**RECORDS FOR THIS EXERCISE:**
################
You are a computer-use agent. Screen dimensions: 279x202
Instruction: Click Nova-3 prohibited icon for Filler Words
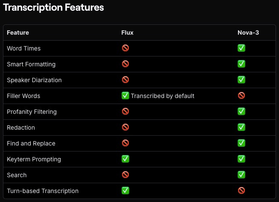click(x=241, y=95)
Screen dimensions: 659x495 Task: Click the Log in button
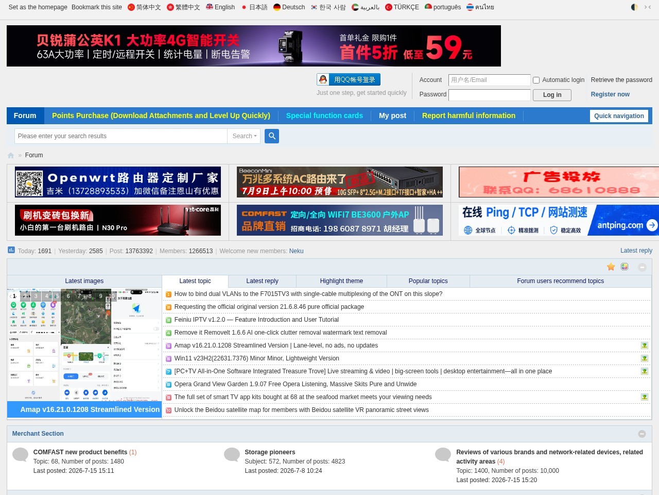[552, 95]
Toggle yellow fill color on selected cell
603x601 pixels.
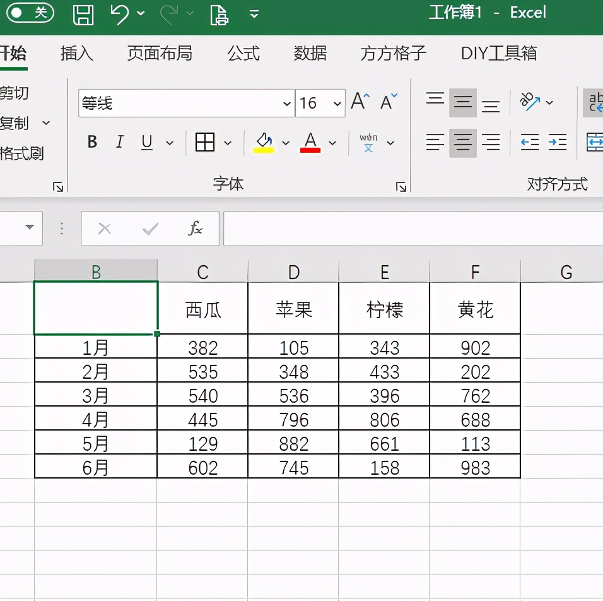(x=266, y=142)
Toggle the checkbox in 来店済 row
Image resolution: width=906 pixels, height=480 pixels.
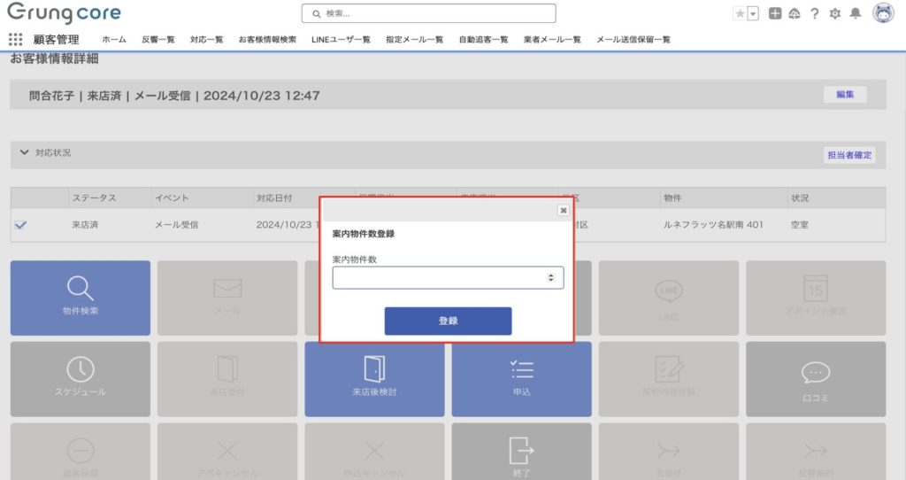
################
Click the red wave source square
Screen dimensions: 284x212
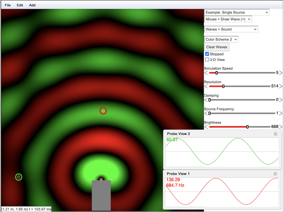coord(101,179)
################
**EXERCISE:**
The only reply wanted is the number of lines in the records above containing the word "Toggle".

**ANSWER FOR THIS EXERCISE:**
2